== Testo di partenza ==
——————————

Quanta Calabria c'è in questo film e cosa rappresenta oggi per te la nostra regione anche da un punto di vista della narrazione?
"La Calabria rappresenta un passato che è sempre presente in me. Il luogo da cui provengo, dove sono andato a scuola, e dove ho studiato anche la vita. È il posto dove sono cresciuto non solo come studente, ma anche come essere umano. E quello è fondamentale. La forza e la determinazione che mi porto dietro è molto simile a quella di tanti miei conterranei che in giro per il mondo hanno avuto una chance per esprimere il proprio talento a seconda delle discipline che hanno scelto come mestiere. Ne La Fuggitiva ho avuto la possibilità di fare esprimere dei giovani talenti calabresi, soprattutto lametini. Credo che sia importante nella vita, quando se ne ha la possibilità, restituire anche qualcosa, idealmente, alla propria terra. Non è un obbligo, né una prescrizione, ma un desiderio, un principio etico forse che ti fa sentire meglio nel momento in cui lo realizzi. Per fortuna sono cambiati i tempi rispetto a quando ero ragazzo e se dicevo che volevo fare il cinema la gente mi rideva dietro, mi prendeva per pazzo. Si può dire che i reality show, che peraltro detesto, hanno comunque realizzato un'unica cosa positiva: hanno sdoganato il fatto che dei mondi lontani e quasi impossibili da raggiungere senza raccomandazioni, come quello dello spettacolo, sono diventati più accessibili. Anche se il rischio è quello di credere che basti un colpo di fortuna, che non bisogna invece studiare seriamente come in ogni altra disciplina. Perché non ci si improvvisa, non per sempre. Comunque, se oggi un ragazzo a Lamezia dice di voler studiare recitazione piuttosto che regia, la gente non gli ride in faccia. E questo è un grande cambiamento".

——————————

== Materiale fornito ==
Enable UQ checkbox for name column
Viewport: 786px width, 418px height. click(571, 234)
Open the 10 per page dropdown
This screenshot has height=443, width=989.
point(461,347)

——————————

== La richiesta ==
Riproduci per intero il testo sulla Calabria, identico in ogni parola e segno. Il materiale non ha alcun legame con il testo.

== Soluzione dell'esercizio ==
Quanta Calabria c'è in questo film e cosa rappresenta oggi per te la nostra regione anche da un punto di vista della narrazione?
"La Calabria rappresenta un passato che è sempre presente in me. Il luogo da cui provengo, dove sono andato a scuola, e dove ho studiato anche la vita. È il posto dove sono cresciuto non solo come studente, ma anche come essere umano. E quello è fondamentale. La forza e la determinazione che mi porto dietro è molto simile a quella di tanti miei conterranei che in giro per il mondo hanno avuto una chance per esprimere il proprio talento a seconda delle discipline che hanno scelto come mestiere. Ne La Fuggitiva ho avuto la possibilità di fare esprimere dei giovani talenti calabresi, soprattutto lametini. Credo che sia importante nella vita, quando se ne ha la possibilità, restituire anche qualcosa, idealmente, alla propria terra. Non è un obbligo, né una prescrizione, ma un desiderio, un principio etico forse che ti fa sentire meglio nel momento in cui lo realizzi. Per fortuna sono cambiati i tempi rispetto a quando ero ragazzo e se dicevo che volevo fare il cinema la gente mi rideva dietro, mi prendeva per pazzo. Si può dire che i reality show, che peraltro detesto, hanno comunque realizzato un'unica cosa positiva: hanno sdoganato il fatto che dei mondi lontani e quasi impossibili da raggiungere senza raccomandazioni, come quello dello spettacolo, sono diventati più accessibili. Anche se il rischio è quello di credere che basti un colpo di fortuna, che non bisogna invece studiare seriamente come in ogni altra disciplina. Perché non ci si improvvisa, non per sempre. Comunque, se oggi un ragazzo a Lamezia dice di voler studiare recitazione piuttosto che regia, la gente non gli ride in faccia. E questo è un grande cambiamento".